El nuevo Museo de la Bauhaus se emplaza como una pieza exenta en este entorno paisajístico verde y se distingue claramente del espacio público urbano. Al mismo tiempo, su orientación tanto hacia el Gauforum como hacia el área verde subraya el carácter dual del Museo como interfaz entre ciudad y paisaje. Se abre hacia la zona verde mediante una amplia fachada acristalada, mientras que la fachada que da a la calle presenta un carácter más cerrado.
Gracias al modelado de un paisaje de colinas que amplía la superficie verde, el Museo adquiere una posición elevada que le otorga vistas. En la zona este/oeste se integra un sendero peatonal y ciclista a modo de bucle alrededor del Museo, de forma que se fusiona orgánicamente con la red de caminos del parque. Esta configuración topográfica también favorece el drenaje del terreno. De este modo, el Museo no solo se inserta espacialmente en su contexto, sino que también lo hace desde el punto de vista funcional.

Concepto energético

La compacidad de la edificación hace que el edificio sea muy eficiente energéticamente y se basa en los “Environmental Journey Principles”, lo que permite transiciones controladas entre áreas con menor y mayor uso. El sistema técnico del edificio puede adaptarse según la demanda, ampliándose o reduciéndose.

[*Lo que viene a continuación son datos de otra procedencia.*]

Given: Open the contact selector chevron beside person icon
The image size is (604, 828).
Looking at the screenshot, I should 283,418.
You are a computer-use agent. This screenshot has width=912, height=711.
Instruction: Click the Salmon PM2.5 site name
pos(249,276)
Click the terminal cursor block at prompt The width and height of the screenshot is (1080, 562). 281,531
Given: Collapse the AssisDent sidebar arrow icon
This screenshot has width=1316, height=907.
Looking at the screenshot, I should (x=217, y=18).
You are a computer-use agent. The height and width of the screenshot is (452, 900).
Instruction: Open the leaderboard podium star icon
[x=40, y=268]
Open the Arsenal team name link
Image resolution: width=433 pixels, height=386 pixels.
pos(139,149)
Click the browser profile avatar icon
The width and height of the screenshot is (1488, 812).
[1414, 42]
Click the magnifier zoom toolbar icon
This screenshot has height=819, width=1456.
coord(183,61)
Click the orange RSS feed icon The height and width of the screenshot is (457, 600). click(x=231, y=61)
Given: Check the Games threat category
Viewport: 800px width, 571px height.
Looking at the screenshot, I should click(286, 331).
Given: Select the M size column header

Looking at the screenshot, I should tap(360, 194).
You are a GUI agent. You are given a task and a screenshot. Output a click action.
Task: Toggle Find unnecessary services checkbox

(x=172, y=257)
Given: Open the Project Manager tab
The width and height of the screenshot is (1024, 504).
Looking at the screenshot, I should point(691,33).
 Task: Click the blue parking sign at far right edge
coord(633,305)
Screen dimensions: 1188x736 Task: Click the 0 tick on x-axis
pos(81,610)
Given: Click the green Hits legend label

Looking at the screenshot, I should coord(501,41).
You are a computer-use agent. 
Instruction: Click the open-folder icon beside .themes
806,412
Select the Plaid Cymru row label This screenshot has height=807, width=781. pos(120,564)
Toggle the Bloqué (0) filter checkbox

Gracias a las condiciones climáticas favorables y a la envolvente inteligente del edificio, la planta baja —donde se ubican una pequeña zona de restauración y el punto de información para visitantes— se mantiene mayormente climatizada de forma natural. Para las áreas de exposición adyacentes, se activa la ventilación controlada en caso necesario.

La combinación de ventilación natural y el uso selectivo de instalaciones técnicas hace posible alcanzar una alta eficiencia energética. Con la incorporación de paneles fotovoltaicos en la cubierta, energía solar térmica y sistemas de intercambio de calor, complementados por tecnología de iluminación y de edificación de última generación, el Museo puede operar en gran medida de manera autónoma. Asimismo, se presta atención a la protección solar mediante aleros, arbolado y elementos de fachada, garantizando un adecuado sombreado.

Los elementos topográficos vegetales con gradas para sentarse en el nuevo espacio verde se generan optimizando el vaciado de tierras resultante de la construcción del Museo.

Estructura portante

El edificio se concibe como una construcción de hormigón armado. En parte, se apoya sobre puntos concretos mediante pilares individuales, lo que posibilita una mayor flexibilidad en la distribución interior. Sobre la planta baja se construye un forjado continuo que soporta la sala de exposiciones ubicada en la segunda planta. El arriostramiento se realiza a través de pórticos y núcleos de circulación.